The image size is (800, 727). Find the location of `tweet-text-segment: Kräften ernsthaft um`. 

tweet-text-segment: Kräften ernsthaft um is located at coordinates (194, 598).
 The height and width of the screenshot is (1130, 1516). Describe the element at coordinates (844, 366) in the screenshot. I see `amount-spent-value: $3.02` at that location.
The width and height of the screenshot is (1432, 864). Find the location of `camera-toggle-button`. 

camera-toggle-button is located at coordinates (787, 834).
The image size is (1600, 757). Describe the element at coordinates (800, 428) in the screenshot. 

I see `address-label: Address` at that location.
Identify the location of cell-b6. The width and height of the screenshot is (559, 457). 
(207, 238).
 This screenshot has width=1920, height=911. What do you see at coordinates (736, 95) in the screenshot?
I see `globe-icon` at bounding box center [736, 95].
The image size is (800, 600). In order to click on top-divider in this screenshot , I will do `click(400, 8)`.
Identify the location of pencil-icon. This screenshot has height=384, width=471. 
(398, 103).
☆ ☆ ☆
Rewrite the records above as a numbered list, one line per item, with the blank lines removed.

* [TASK RESPONSE]:
1. The image size is (800, 727). Find the location of `tweet-text-segment: Kräften ernsthaft um`. 
2. tweet-text-segment: Kräften ernsthaft um is located at coordinates (194, 598).
3.  The height and width of the screenshot is (1130, 1516). Describe the element at coordinates (844, 366) in the screenshot. I see `amount-spent-value: $3.02` at that location.
4. The width and height of the screenshot is (1432, 864). Find the location of `camera-toggle-button`. 
5. camera-toggle-button is located at coordinates (787, 834).
6. The image size is (1600, 757). Describe the element at coordinates (800, 428) in the screenshot. 
7. I see `address-label: Address` at that location.
8. Identify the location of cell-b6. The width and height of the screenshot is (559, 457). 
9. (207, 238).
10.  This screenshot has width=1920, height=911. What do you see at coordinates (736, 95) in the screenshot?
11. I see `globe-icon` at bounding box center [736, 95].
12. The image size is (800, 600). In order to click on top-divider in this screenshot , I will do `click(400, 8)`.
13. Identify the location of pencil-icon. This screenshot has height=384, width=471. 
14. (398, 103).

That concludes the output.